I would like to focus here on a development of central importance both for Europe and its partners elsewhere, for which planning has been intricately detailed in some areas, myopically absent in others: the new Europe we shall inhabit beginning the first of May, 2004.

This is the success-story of EU enlargement, a Cinderella-like tale of mutual self-interest, rewarded. Yet, if we can say that the Grand Enlargement has been successful in prompting and sustaining a revolutionary transformation of eight formerly communist countries, then the picture is rather different for the rest of the post-communist world. Those states that failed to enact deep and wide-ranging reforms are plagued by metastasizing corruption; their societies inadvertently export organized crime, illegal immigrants and little else. The New Neighbors, especially those with few prospects at this time for EU membership – Russia, Belarus, Ukraine, Moldova, Serbia, Macedonia, Albania, Bosnia-Herzegovina, and further afield, Georgia and Armenia – have advanced little since the collapse of communism.

The fundamental strategic political and economic decision the EU faces, therefore, is what to do with the New Neighbors?

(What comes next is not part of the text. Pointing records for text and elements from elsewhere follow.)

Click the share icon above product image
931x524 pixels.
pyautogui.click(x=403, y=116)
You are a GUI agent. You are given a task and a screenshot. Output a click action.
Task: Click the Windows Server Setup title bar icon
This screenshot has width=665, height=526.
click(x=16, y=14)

This is not just a matter of delaying a decision; the EU must also consider the implications and prospects of being bounded by states rife with the very problems the Grand Enlargement was designed to eliminate. Will the New Neighbors also be offered the chance to join? Will they be offered an accession-for-reforms package? When would they join? What are the options for, what are the engines of a continued enlargement? Does the bargain, the carrot and the stick offered to the countries of the Grand Enlargement, also hold for these new neighbors? All of these are pressing questions, for as the Grand Enlargement nears completion, the prospects for further enlargement are changing in a number of ways.